Podman and user namespaces: A marriage made in heaven

Learn how to use Podman to run containers in separate user namespaces.

Architecture and design planning layouts

Image by:

opensource.com

Podman, part of the libpod library, enables users to manage pods, containers, and container images. In my last article, I wrote about Podman as a more secure way to run containers. Here, I'll explain how to use Podman to run containers in separate user namespaces.

I have always thought of user namespace, primarily developed by Red Hat's Eric Biederman, as a great feature for separating containers. User namespace allows you to specify a user identifier (UID) and group identifier (GID) mapping to run your containers. This means you can run as UID 0 inside the container and UID 100000 outside the container. If your container processes escape the container, the kernel will treat them as UID 100000. Not only that, but any file object owned by a UID that isn't mapped into the user namespace will be treated as owned by "nobody" (65534, kernel.overflowuid), and the container process will not be allowed access unless the object is accessible by "other" (world readable/writable).

If you have a file owned by "real" root with permissions 660, and the container processes in the user namespace attempt to read it, they will be prevented from accessing it and will see the file as owned by nobody.

An example

Here's how that might work. First, I create a file in my system owned by root.

$ sudo bash -c "echo Test > /tmp/test"
$ sudo chmod 600 /tmp/test 
$ sudo ls -l /tmp/test 
-rw-------. 1 root root 5 Dec 17 16:40 /tmp/test

Next, I volume-mount the file into a container running with a user namespace map 0:100000:5000.

$ sudo podman run -ti -v /tmp/test:/tmp/test:Z --uidmap 0:100000:5000 fedora sh
# id
uid=0(root) gid=0(root) groups=0(root)
# ls -l /tmp/test
-rw-rw----. 1 nobody nobody 8 Nov 30 12:40 /tmp/test
# cat /tmp/test
cat: /tmp/test: Permission denied

The --uidmap setting above tells Podman to map a range of 5000 UIDs inside the container, starting with UID 100000 outside the container (so the range is 100000-104999) to a range starting at UID 0 inside the container (so the range is 0-4999). Inside the container, if my process is running as UID 1, it is 100001 on the host

Since the real UID=0 is not mapped into the container, any file owned by root will be treated as owned by nobody. Even if the process inside the container has CAP_DAC_OVERRIDE, it can't override this protection. DAC_OVERRIDE enables root processes to read/write any file on the system, even if the process was not owned by root or world readable or writable.

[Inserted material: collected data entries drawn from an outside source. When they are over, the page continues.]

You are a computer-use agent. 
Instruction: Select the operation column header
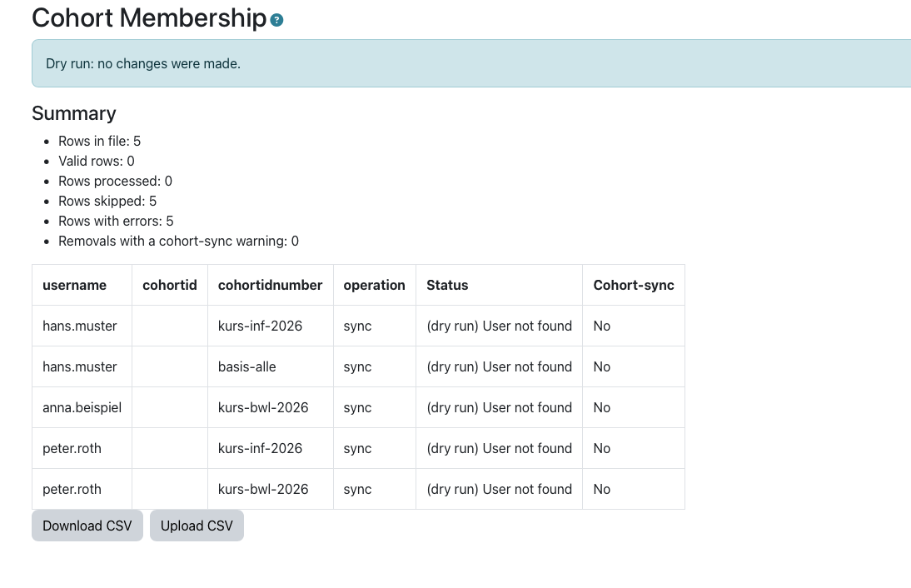[374, 286]
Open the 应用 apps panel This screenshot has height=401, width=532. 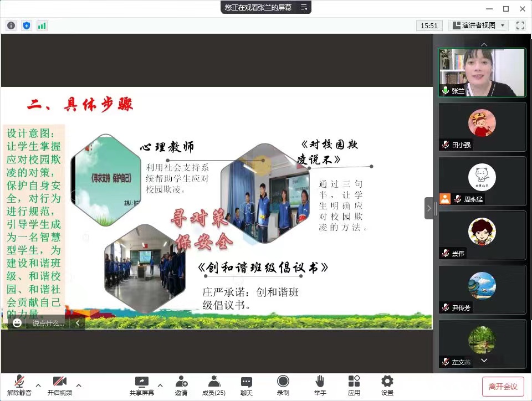coord(354,383)
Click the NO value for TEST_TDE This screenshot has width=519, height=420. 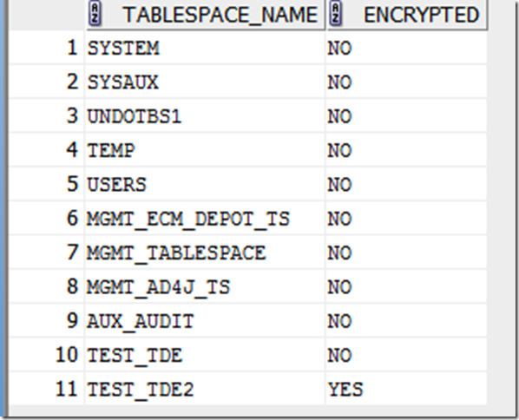[339, 355]
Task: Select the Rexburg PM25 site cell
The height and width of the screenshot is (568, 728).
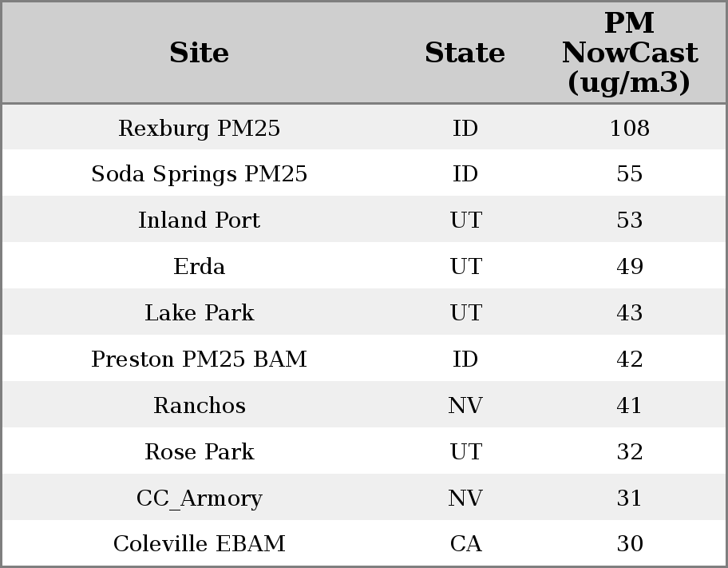Action: coord(199,128)
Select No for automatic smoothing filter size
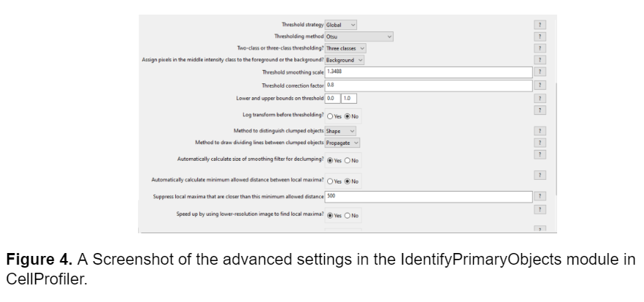 coord(347,160)
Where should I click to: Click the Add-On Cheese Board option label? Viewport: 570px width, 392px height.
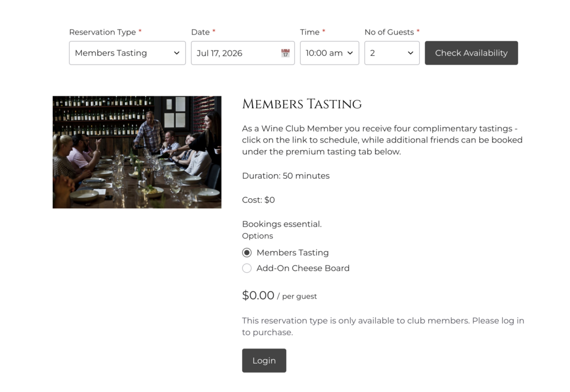click(x=303, y=268)
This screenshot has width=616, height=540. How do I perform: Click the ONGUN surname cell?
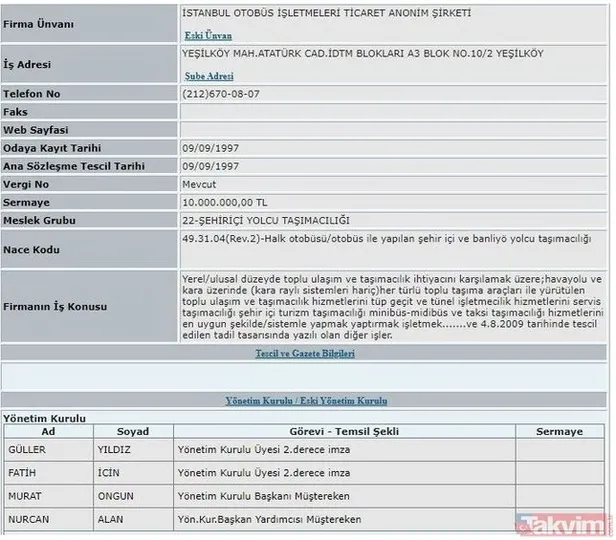tap(117, 496)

User namespace capabilities are not the same as capabilities on the host. They are namespaced capabilities. This means my container root has capabilities only within the container—really only across the range of UIDs that were mapped into the user namespace. If a container process escaped the container, it wouldn't have any capabilities over UIDs not mapped into the user namespace, including UID=0. Even if the processes could somehow enter another container, they would not have those capabilities if the container uses a different range of UIDs.

Note that SELinux and other technologies also limit what would happen if a container process broke out of the container.

Using `podman top` to show user namespaces

We have added features to podman top to allow you to examine the usernames of processes running inside a container and identify their real UIDs on the host.

Let's start by running a sleep container using our UID mapping.

$ sudo podman run --uidmap 0:100000:5000 -d fedora sleep 1000

Now run podman top:

$ sudo podman top --latest user huser
USER   HUSER
root   100000

$ ps -ef | grep sleep
100000   21821 21809  0 08:04 ?    	00:00:00 /usr/bin/coreutils --coreutils-prog-shebang=sleep /usr/bin/sleep 1000

Notice podman top reports that the user process is running as root inside the container but as UID 100000 on the host (HUSER). Also the ps command confirms that the sleep process is running as UID 100000.

Now let's run a second container, but this time we will choose a separate UID map starting at 200000.

$ sudo podman run --uidmap 0:200000:5000 -d fedora sleep 1000
$ sudo podman top --latest user huser
USER   HUSER
root   200000

$ ps -ef | grep sleep
100000   21821 21809  0 08:04 ?    	00:00:00 /usr/bin/coreutils --coreutils-prog-shebang=sleep /usr/bin/sleep 1000
200000   23644 23632  1 08:08 ?    	00:00:00 /usr/bin/coreutils --coreutils-prog-shebang=sleep /usr/bin/sleep 1000

Notice that podman top reports the second container is running as root inside the container but as UID=200000 on the host.

Also look at the ps command—it shows both sleep processes running: one as 100000 and the other as 200000.

This means running the containers inside separate user namespaces gives you traditional UID separation between processes, which has been the standard security tool of Linux/Unix from the beginning.

Problems with user namespaces

For several years, I've advocated user namespace as the security tool everyone wants but hardly anyone has used. The reason is there hasn't been any filesystem support or a shifting file system.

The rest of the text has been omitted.